**DIRECTIONS FOR THIS TASK:**
Pull out the data word for word, from its first line up to and including the line that contains "click(887, 165)".

[Rows showing where targets appear]
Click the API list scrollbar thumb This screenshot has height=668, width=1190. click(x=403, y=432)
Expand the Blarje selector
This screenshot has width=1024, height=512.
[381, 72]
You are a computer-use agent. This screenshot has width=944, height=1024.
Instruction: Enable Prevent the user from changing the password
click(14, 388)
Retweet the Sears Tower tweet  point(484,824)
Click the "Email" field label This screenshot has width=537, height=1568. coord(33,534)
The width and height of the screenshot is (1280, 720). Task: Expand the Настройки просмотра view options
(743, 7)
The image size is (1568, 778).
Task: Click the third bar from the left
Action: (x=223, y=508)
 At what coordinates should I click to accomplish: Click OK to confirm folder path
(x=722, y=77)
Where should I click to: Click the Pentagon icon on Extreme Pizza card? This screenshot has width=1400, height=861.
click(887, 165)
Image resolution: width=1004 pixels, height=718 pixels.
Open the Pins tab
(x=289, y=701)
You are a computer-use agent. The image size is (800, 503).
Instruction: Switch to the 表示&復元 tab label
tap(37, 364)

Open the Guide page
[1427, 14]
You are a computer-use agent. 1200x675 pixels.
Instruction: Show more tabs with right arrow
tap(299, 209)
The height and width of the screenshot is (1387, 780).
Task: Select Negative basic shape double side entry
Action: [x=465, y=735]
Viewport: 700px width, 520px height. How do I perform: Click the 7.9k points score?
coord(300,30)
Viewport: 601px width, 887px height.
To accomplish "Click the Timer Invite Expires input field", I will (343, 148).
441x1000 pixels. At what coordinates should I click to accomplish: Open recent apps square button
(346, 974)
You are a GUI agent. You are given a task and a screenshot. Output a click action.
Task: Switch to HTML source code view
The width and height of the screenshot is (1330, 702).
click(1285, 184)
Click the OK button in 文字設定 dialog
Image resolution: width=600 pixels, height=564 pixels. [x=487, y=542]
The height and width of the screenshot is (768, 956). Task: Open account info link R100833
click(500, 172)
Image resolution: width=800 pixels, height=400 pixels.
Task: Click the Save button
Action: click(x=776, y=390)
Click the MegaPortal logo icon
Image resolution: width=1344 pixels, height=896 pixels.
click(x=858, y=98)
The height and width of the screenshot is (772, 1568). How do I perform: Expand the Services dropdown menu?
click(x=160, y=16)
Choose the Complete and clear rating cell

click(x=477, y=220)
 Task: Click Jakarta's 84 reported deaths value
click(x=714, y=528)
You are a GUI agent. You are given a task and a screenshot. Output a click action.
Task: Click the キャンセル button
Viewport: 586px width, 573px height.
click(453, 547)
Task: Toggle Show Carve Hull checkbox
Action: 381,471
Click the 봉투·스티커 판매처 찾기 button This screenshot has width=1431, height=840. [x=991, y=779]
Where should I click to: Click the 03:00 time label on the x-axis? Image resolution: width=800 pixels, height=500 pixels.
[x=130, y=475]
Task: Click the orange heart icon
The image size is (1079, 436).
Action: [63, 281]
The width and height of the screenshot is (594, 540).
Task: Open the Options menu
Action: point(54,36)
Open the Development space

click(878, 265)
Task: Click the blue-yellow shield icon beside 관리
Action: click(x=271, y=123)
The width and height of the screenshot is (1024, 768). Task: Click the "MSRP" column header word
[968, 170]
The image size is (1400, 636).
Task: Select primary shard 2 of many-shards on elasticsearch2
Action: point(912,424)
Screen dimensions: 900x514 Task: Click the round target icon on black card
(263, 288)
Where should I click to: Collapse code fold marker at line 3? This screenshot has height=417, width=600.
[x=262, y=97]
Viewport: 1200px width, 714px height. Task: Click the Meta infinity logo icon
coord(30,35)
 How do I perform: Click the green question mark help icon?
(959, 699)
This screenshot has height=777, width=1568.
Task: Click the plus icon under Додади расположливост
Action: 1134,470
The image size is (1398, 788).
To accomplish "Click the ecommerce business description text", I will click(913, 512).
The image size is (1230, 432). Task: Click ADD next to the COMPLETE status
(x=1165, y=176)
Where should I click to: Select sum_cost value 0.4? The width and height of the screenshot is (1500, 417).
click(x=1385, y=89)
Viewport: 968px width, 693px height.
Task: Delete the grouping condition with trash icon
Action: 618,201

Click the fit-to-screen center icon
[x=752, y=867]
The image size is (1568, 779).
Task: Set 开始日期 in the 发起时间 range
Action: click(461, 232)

**WRITTEN ANSWER:**
Click the API list scrollbar thumb This screenshot has height=668, width=1190. click(x=403, y=432)
Expand the Blarje selector
This screenshot has width=1024, height=512.
[381, 72]
You are a computer-use agent. This screenshot has width=944, height=1024.
Instruction: Enable Prevent the user from changing the password
click(14, 388)
Retweet the Sears Tower tweet  point(484,824)
Click the "Email" field label This screenshot has width=537, height=1568. coord(33,534)
The width and height of the screenshot is (1280, 720). Task: Expand the Настройки просмотра view options
(743, 7)
The image size is (1568, 778).
Task: Click the third bar from the left
Action: (x=223, y=508)
 At what coordinates should I click to accomplish: Click OK to confirm folder path
(x=722, y=77)
Where should I click to: Click the Pentagon icon on Extreme Pizza card? This screenshot has width=1400, height=861.
click(887, 165)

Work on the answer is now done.